Recently a female news anchor in St. Louis was criticized by a viewer for “being very Asian” and advised her to “keep her Korean to herself.”

The viewer’s reaction came after a food segment on the show when the anchor said she ate dumpling soup like many Koreans do.

The positive part of this incident is that the anchor, Michelle Li of KDSK-TV, received an outpouring of support. She also paired up with Gia Vang, a Hmong anchor on KARE in Minneapolis, to offer merchandise with the logo “Very Asian,” with proceeds going to the Asian American Journalists Association.

Asian American journalists, of course, aren’t the only targets of such racist behavior, but it doesn’t seem unusual enough. At a small daily newspaper years ago a journalist of Japanese ancestry said a source told her she should change her name to an “American” one. The source was talking to a woman whose family members had been imprisoned in U.S. internment camps during World War II. And here in southern Minnesota, MPR News reporter Hannah Yang wrote in 2020 about being in a store and overhearing whispers of: “Trump should send them back,” and “She looks diseased.”

It was soon after COVID-19 picked up momentum here in March 2020 that reports increased of Asian Americans being insulted, yelled at and refused service. At the Minnesota Department of Health, a hotline set up to field COVID-related questions received numerous calls complaining about Asian Americans. The state Department of Human Rights also received an increase in reports from Asian Americans who felt victimized.

Gold medal gymnastics winner Suni Lee, of St. Paul, is of Hmong descent and said when she was in Los Angeles in the fall, a car drove by and occupants shouted racist slurs and told Lee and her friends to go back where they came from. One of the passengers pepper-sprayed Lee’s arm.

The “us vs. them” mentality has infected too much of our civil discourse. It’s been around for a long time, but the Trump era made it OK to be more bold about being bigoted, anti-ethnic and misogynistic — in general making it acceptable to be pro-white at the expense of everyone else.

No culture or ethnicity has ever been the chosen one, despite what some people like to think. Shame on those who still believe you can be too anything that isn’t white and of northern European ancestry.

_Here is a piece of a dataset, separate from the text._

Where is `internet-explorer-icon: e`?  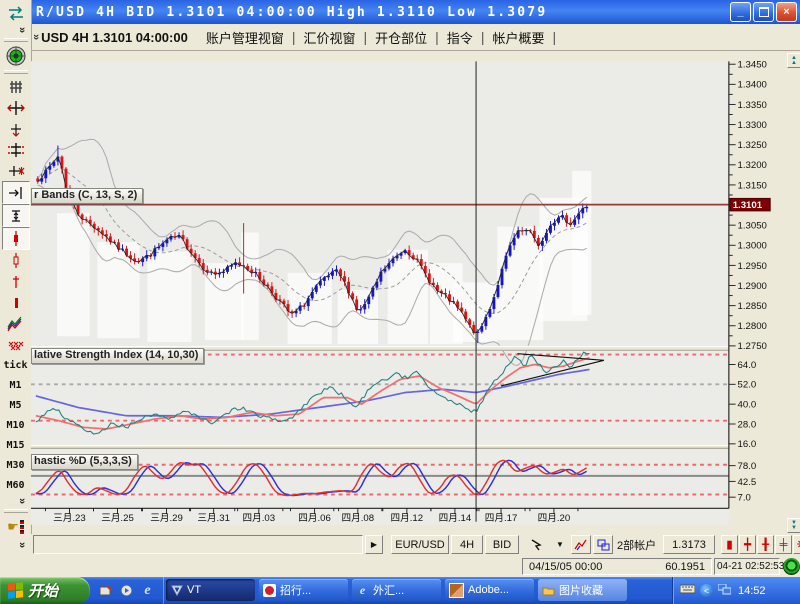 internet-explorer-icon: e is located at coordinates (148, 590).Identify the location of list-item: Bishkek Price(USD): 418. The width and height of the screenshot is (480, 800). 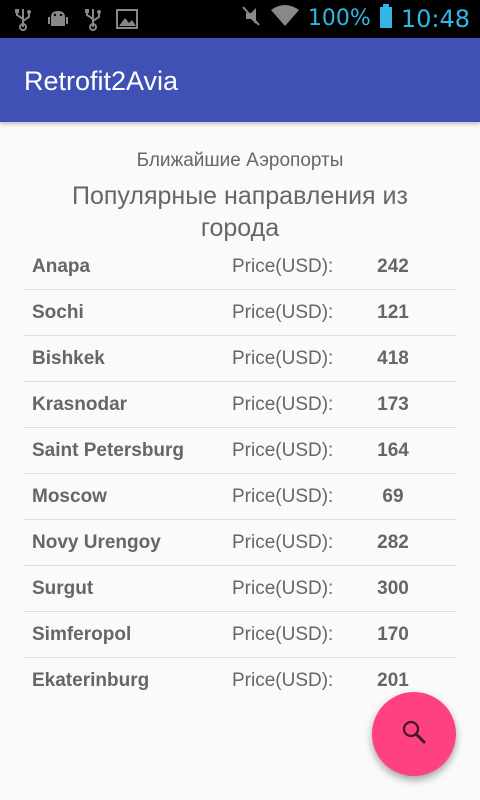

America is growing more diverse by the day, and that’s not going to subside. Even in southern Minnesota, the 2020 census shows minority populations are growing while the white population is shrinking. And more people identified themselves as multi-racial.

In other words, get used to the variety of people in our society in Minnesota and across the nation who go to school, show up at work, pay taxes and deliver the news.

And if you can’t accept that, at least keep your racist thoughts to yourself.